Re: [DISCUSS] KIP-489 Kafka Consumer Record Latency Metric

Gokul Ramanan Subramanian Fri, 20 Dec 2019 03:56:11 -0800

Hi Sean.

Thanks for writing this KIP. Sounds like a great addition. Few comments.


1. Currently, I see that you have proposed partition-level records-latency
metrics and a global records-latency-max metric across all partitions for a
given consumer group. Some Kafka users may organize their topics such that
some topics are more important than others. *Why not have the latency
metric at the topic level as well?* Although one could imagine having
metrics aggregation outside of JMX to generate the topic-level metrics, I
suppose having topic level metrics will allow Kafka users to setup alarms
at the topic level with greater ease. IMHO, this KIP should address this
use case. Even if you believe we should not expose topic level metrics, it
would be nice to see the KIP explain why.

2. Some existing solutions already expose the consumer group lap in time.
See
https://www.lightbend.com/blog/monitor-kafka-consumer-group-latency-with-kafka-lag-exporter
for
an example. *The KIP should reference existing solutions and suggest the
benefits of using the native solution that you propose*.

3. If a message was produced a long time ago, and a new consumer group has
been created, then the latency metrics are going to be very high in value
until the consumer group catches up. This is especially true in the context
of KIP-405 (
https://cwiki.apache.org/confluence/display/KAFKA/KIP-405%3A+Kafka+Tiered+Storage)

==========

● Written tasks:
1) Could you reproduce everything in the listing from the line containing "y). This screenshot has height=1456, width=2576." down to the line containing "Looking at the image, I should click on (1452, 12).", with both of those lines included?
2) Can you carry on the KIP-489 reply from where it stops?
The listing is unrelated to the KIP-489 reply.

● Data supplied:
==========

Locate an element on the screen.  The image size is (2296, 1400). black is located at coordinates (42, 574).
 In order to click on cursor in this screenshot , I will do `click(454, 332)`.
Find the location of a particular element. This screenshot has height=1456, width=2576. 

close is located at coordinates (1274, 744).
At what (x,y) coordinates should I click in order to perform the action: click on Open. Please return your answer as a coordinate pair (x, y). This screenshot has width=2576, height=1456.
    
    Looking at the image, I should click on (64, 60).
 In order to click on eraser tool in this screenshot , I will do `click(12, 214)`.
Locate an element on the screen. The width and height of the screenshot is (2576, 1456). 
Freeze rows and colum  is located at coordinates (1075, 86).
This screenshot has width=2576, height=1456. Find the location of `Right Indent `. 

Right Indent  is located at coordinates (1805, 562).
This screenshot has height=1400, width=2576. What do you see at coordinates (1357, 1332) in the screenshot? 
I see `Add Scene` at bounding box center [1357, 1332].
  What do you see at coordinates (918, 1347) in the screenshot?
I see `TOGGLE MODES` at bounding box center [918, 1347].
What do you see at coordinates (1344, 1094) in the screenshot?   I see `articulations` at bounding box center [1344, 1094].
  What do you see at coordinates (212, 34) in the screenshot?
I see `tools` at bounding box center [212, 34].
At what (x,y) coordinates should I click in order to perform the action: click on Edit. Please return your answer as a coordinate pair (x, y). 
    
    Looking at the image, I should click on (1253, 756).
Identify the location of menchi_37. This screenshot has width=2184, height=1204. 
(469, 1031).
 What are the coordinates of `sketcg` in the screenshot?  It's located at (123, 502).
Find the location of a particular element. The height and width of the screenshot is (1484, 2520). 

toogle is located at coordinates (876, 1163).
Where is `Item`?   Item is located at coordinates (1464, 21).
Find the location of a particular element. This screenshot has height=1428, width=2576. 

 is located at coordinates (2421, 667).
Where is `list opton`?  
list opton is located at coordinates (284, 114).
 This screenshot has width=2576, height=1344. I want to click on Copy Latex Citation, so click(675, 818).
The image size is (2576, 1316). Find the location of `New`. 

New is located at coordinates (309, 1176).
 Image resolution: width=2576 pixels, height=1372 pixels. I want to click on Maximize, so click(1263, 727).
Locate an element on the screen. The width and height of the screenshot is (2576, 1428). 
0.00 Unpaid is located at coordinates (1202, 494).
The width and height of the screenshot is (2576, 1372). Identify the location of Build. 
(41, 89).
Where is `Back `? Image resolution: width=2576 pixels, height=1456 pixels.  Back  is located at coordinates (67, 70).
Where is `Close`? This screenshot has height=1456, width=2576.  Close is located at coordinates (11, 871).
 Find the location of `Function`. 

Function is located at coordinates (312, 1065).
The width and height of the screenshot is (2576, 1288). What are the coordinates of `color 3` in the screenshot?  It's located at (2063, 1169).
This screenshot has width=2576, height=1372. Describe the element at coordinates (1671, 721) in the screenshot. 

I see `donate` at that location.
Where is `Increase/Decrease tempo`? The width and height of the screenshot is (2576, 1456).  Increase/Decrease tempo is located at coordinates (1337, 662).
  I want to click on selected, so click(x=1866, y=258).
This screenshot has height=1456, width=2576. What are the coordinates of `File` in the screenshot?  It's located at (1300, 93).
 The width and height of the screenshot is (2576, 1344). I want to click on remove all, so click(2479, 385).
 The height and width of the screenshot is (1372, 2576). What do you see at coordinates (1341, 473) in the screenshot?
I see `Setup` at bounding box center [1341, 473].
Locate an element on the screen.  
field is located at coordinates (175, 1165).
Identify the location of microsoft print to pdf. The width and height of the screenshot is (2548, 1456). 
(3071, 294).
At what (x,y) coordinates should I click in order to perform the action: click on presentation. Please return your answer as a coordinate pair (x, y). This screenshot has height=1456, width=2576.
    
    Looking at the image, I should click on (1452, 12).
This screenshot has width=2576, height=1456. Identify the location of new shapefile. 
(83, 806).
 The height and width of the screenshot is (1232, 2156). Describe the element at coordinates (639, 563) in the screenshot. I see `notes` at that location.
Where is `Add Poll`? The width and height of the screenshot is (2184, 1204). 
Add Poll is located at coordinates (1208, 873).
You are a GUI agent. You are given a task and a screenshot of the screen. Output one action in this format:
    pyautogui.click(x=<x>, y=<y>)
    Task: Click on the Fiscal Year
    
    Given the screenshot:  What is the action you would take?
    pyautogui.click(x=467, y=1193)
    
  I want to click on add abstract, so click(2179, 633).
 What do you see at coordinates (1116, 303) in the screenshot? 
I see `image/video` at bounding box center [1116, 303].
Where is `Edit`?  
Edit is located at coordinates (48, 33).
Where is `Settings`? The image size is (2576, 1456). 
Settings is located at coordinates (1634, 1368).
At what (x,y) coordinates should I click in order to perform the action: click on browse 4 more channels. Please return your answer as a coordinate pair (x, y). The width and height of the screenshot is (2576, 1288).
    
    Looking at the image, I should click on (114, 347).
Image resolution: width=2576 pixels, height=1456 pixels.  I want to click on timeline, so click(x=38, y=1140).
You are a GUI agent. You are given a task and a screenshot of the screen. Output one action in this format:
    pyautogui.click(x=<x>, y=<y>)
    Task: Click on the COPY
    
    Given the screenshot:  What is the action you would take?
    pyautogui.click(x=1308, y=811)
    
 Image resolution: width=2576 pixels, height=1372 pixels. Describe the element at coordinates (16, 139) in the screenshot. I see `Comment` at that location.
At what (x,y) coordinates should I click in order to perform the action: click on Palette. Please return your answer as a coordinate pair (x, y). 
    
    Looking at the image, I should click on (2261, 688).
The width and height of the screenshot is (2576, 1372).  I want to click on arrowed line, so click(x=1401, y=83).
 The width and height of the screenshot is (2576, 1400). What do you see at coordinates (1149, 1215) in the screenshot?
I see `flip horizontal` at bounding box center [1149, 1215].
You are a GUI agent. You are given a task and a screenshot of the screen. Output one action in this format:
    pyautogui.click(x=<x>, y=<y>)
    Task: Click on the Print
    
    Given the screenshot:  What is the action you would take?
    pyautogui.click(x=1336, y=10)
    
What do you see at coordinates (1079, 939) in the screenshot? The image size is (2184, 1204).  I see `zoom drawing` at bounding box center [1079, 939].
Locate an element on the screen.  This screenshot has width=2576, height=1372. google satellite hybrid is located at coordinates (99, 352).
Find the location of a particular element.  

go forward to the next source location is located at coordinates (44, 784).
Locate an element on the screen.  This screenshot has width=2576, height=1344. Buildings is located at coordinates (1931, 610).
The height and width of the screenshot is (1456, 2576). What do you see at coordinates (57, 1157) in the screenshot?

==========

● Results for each task:
1)
At what (x,y) coordinates should I click in order to perform the action: click on presentation. Please return your answer as a coordinate pair (x, y). This screenshot has height=1456, width=2576.
    
    Looking at the image, I should click on (1452, 12).

2)
which allows reading very old messages. Therefore, a consumer application
that relies on reading all messages from the past will report a high
records-latency for a while. *I think that the KIP should note down the
caveat that setting SLAs on records-latency makes sense only in steady
state, and not for bootstrapping new consumer groups.*

4. Since the community has used the term consumer-lag so often, *why not
call the metric consumer-lag-millis which makes the units clear as well*.
records-latency is a bit confusing at least for me.

Cheers.

On Wed, Dec 18, 2019 at 3:28 PM Habib Nahas <[email protected]> wrote:

> Thanks Sean. Look forward to the updated KIP.
>
> Regards,
> Habib
>
> On Fri, Dec 13, 2019, at 6:22 AM, Sean Glover wrote:
> > Hi,
> >
> > After my last reply I had a nagging feeling something wasn't right, and I
> > remembered that epoch time is UTC. This makes the discussion about
> > timezone irrelevant, since we're always using UTC. This makes the need
> for
> > the LatencyTime interface that I proposed in the design irrelevant as
> well,
> > since I can no longer think about how that might be useful. I'll update
> > the KIP. I'll also review KIP-32 to understand message timestamps better
> > so I can explain the different types of latency results that could be
> > reported with this metric.
> >
> > Regards,
> > Sean
> >
> > On Thu, Dec 12, 2019 at 6:25 PM Sean Glover <[email protected]>
> > wrote:
> >
> > > Hi Habib,
> > >
> > > Thanks for question! If the consumer is in a different timezone than
> the
> > > timezone used to produce messages to a partition then you can use an
> > > implementation of LatencyTime to return the current time of that
> timezone.
> > > The current design assumes that messages produced to a partition must
> all
> > > be produced from the same timezone. If timezone metadata were encoded
> into
> > > each message then it would be possible to automatically determine the
> > > source timezone and calculate latency, however the current design will
> not
> > > pass individual messages into LatencyTime to retrieve message metadata.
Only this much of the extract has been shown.